Semantic Enrichment - Leverage Tacit Information

Discover hidden treasures in your company data by merging and semantically enriching product data and product documentation. We merge various information silos into an informational digital twin of your products and services.

Until now, data and texts were mainly stored in relational databases. Each complex product had to be transferred into a schema of tables, columns and references. The semantics of this data were hidden in cryptically abbreviated table and column headings, in the equally cryptic documentation of entity relationship models, in the outdated program code for processing the data and texts contained therein and in the outdated minds of the developers responsible.

End of the line inventory system

However, the decision to replace or integrate existing systems is of secondary importance. A minimally invasive deployment requires the retention of a running existing system with existing and familiar user interfaces for data maintenance.

The decisive factor is your company’s ability to innovate. This depends directly on reliable access to all information resources and the possibilities of new information queries.
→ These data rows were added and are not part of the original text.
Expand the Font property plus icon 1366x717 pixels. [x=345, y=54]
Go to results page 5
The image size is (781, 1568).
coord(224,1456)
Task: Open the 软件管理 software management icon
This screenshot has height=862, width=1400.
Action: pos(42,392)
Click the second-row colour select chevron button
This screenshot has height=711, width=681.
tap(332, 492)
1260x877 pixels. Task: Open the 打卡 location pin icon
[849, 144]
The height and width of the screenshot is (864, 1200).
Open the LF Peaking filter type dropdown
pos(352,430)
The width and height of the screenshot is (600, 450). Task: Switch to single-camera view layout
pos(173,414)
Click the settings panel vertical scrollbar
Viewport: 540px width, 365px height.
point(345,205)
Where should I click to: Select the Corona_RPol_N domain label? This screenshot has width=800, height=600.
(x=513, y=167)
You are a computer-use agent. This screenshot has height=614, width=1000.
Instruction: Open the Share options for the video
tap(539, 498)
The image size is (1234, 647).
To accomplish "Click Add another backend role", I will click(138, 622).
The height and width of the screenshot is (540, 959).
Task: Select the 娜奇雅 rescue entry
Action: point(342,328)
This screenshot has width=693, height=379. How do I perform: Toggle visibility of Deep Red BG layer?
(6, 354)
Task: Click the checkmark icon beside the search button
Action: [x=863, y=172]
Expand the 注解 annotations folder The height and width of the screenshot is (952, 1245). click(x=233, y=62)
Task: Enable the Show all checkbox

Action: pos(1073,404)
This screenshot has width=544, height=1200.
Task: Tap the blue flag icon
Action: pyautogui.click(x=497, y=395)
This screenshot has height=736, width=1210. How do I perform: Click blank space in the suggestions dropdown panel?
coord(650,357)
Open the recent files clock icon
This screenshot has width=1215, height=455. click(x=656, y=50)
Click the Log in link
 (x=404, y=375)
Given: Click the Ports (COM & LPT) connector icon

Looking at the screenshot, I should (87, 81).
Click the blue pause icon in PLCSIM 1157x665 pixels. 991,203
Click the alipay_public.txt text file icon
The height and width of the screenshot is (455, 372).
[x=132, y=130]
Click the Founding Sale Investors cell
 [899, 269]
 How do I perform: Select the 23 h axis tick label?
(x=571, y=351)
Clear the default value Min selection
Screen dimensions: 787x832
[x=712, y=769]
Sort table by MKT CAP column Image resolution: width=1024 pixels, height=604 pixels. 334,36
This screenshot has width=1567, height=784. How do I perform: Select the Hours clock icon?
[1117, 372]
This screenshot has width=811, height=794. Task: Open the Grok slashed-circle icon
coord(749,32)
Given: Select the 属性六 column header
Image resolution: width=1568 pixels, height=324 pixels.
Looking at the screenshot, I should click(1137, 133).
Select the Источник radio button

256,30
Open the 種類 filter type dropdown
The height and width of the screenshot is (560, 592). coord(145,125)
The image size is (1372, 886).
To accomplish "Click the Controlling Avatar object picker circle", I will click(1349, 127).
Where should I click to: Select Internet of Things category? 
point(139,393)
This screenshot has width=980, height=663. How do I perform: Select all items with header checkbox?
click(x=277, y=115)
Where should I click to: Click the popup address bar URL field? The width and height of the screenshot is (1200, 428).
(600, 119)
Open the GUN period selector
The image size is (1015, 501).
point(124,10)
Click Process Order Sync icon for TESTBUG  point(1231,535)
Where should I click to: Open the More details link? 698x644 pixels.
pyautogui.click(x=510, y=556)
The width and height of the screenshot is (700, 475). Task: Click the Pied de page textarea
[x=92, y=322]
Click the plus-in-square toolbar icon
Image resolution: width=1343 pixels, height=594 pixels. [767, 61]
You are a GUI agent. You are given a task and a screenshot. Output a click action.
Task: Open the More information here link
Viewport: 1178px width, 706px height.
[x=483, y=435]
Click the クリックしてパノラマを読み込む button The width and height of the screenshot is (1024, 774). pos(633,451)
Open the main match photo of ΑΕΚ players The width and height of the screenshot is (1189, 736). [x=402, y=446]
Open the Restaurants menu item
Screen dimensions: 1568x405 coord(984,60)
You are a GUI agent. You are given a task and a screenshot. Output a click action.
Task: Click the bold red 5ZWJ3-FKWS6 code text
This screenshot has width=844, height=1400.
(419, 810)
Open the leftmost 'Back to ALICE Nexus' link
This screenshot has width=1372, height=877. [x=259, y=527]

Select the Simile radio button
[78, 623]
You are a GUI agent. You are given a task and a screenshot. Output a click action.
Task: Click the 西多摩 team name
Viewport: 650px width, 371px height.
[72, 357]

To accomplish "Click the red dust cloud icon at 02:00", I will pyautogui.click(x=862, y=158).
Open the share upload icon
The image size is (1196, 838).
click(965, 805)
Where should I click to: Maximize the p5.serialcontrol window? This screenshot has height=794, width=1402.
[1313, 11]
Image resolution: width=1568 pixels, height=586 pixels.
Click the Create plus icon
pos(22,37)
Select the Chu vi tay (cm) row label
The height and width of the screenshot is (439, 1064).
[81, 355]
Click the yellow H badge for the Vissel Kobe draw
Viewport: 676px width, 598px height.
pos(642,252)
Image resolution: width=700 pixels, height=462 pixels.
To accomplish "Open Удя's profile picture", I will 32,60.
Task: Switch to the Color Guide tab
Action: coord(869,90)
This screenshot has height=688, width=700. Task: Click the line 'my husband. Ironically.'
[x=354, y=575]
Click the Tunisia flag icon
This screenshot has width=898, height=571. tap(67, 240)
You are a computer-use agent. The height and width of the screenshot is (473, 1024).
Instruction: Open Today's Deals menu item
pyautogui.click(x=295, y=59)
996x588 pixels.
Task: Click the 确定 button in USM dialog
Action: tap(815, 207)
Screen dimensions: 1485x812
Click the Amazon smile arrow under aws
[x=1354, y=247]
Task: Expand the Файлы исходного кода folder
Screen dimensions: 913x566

This is only possible through the semantic expansion of existing data models.

Thinking ahead with existing data on a semantic level

An additional semantic data layer describes the contained or linked data and texts and makes them accessible to people and intelligent agents. A semantic data layer overlays the technical data layer and integrates heterogeneous data sources. It forms the basis for replacing or extending the data layer of conventional database systems.

Tabular data is a reality of the world simplified into homogeneous structures. A cross-data semantic layer enables enrichment with previously neglected or new additional information about your products and services. A new semantic layer enables the enrichment of previously hidden knowledge in the minds of employees.

The enrichment of tacit knowledge is supplemented by the possibility of supporting different knowledge views. For example, product management and marketing have different classifications and terminology. Products are grouped by these two departments either purely according to technical characteristics or according to characteristics of saleable solutions for industries.